People are sick in the United Kingdom and Hong Kong after eating oysters contaminated with norovirus.

Reports suggest at least 100 people are ill in the UK with 12 cases in Hong Kong from raw oysters produced by Whitstable Oyster Company in the UK.

Specialists from Public Health England (PHE), the Food Standards Agency (FSA) and environmental health teams in Thanet and Canterbury in England are investigating reports of people falling ill with vomiting and diarrhea after eating oysters in late May and early June.

“We are supporting PHE and the local authorities’ investigations into an outbreak of suspected norovirus and we are reiterating our advice to consumers that they should be aware of the risks of eating raw oysters. Elderly people, pregnant women, very young children and people who have a weakened immune system should avoid eating raw or lightly cooked shellfish to reduce their risk of getting food poisoning,” said an FSA statement.

The oyster bed and affected batches have been identified, supplied businesses have been informed and testing is ongoing.

Whitstable Oyster Company has ceased harvesting, no further oysters have been distributed since illnesses occurred, and those distributed before the firm was aware of the outbreak have been withdrawn from the market. All oysters sent for sale are now past their shelf life so there is no known further risk to consumers.

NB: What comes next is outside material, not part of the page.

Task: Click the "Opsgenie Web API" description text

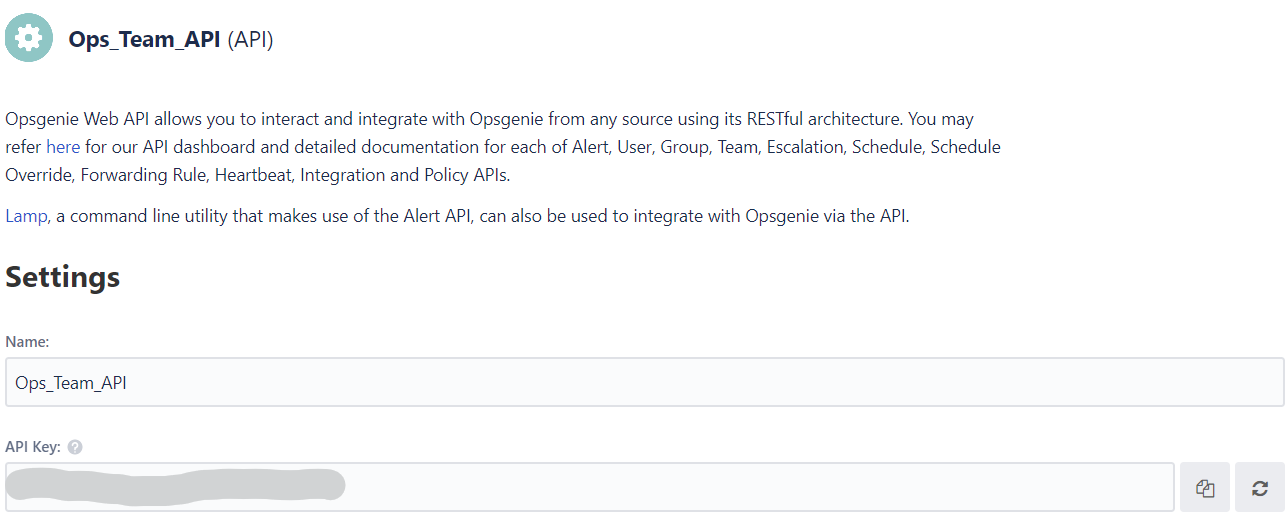Action: (76, 119)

Risk factors for shellfish-related norovirus include cold weather leading to low water temperatures, high prevalence of norovirus in the community, and high rainfall potentially leading to sewage system overflows.

Situation in Hong Kong
The Centre for Food Safety (CFS) of the Food and Environmental Hygiene Department in Hong Kong told traders to suspend the import of raw oysters produced by the company and restaurants to stop selling the products concerned.

A spokesman said regardless of the season or region in which oysters are harvested, consuming them, particularly raw or partially cooked, carries a food safety risk.

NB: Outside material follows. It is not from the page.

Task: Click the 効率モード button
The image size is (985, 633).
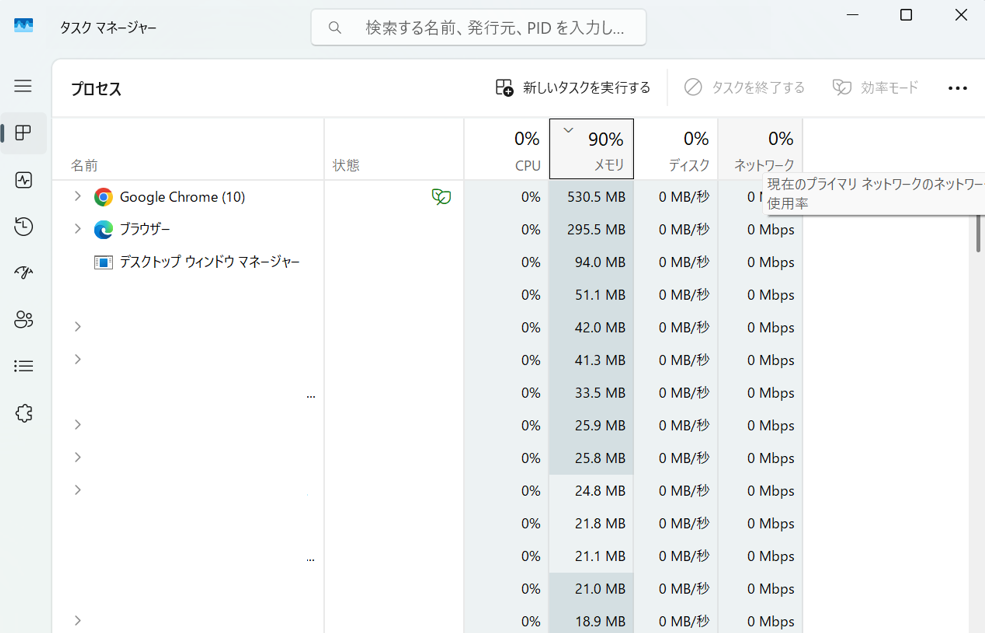Action: [x=875, y=88]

“The CFS was notified by the Centre for Health Protection of the Department of Health of several food poisoning cases which involved consumption of raw oysters at one restaurant in Sha Tin and one restaurant in Causeway Bay,” he said.

“The CFS conducted investigations at the restaurants concerned and found that both restaurants had sold raw oysters from the Whitstable Oyster Company in the UK supplied by the same local supplier. As well, the CFS received a notification from the Food Standards Agency that raw oysters supplied by Whitstable Oyster Company were suspected to be contaminated with norovirus.”

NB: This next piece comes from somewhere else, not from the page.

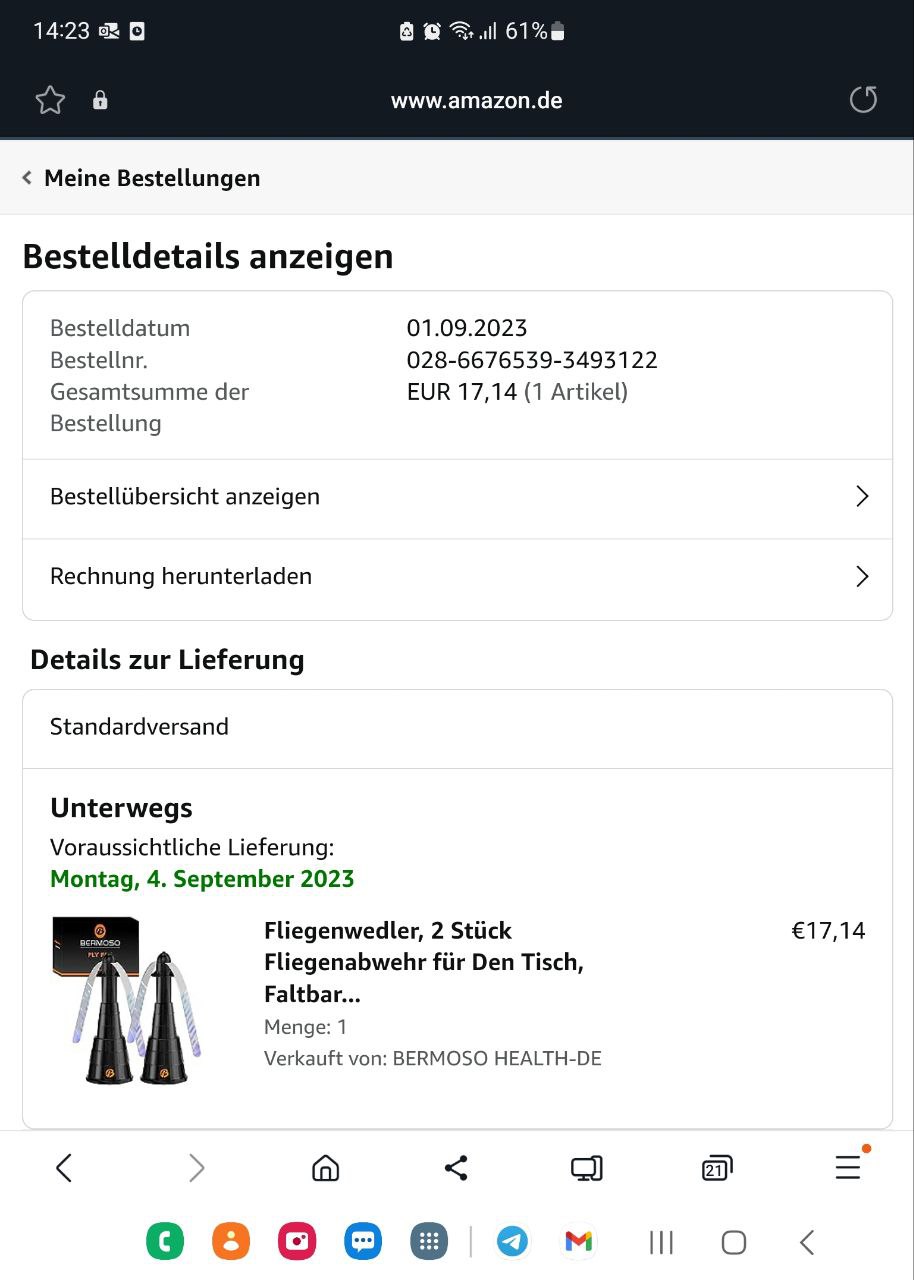Open the app drawer grid

(429, 1242)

Two males and one female, aged 28 to 30, developed abdominal pain, diarrhea, fever and vomiting about 18 to 26 hours after having dinner at a restaurant in Sha Tin on June 26. Another two males and one female, aged 30 to 40, also fell ill about 32 to 34 hours after having lunch at this restaurant on the same day. Five people sought medical advice and one required hospitalization but has since been discharged.

Two males and one female, aged 20 to 22, developed symptoms about 22 to 32 hours after having dinner at a restaurant in Causeway Bay on June 28. Another three females, aged 24 to 25, had similar symptoms about 34 to 43 hours after eating at the same restaurant on June 26. Five of them sought medical advice and none required hospitalization.

Norovirus can contaminate food and water and can also spread through contact with the feces or vomit of an infected person. Although symptoms can be unpleasant, it is considered a mild infection because it is usually short-lived and most people get better without medical treatment.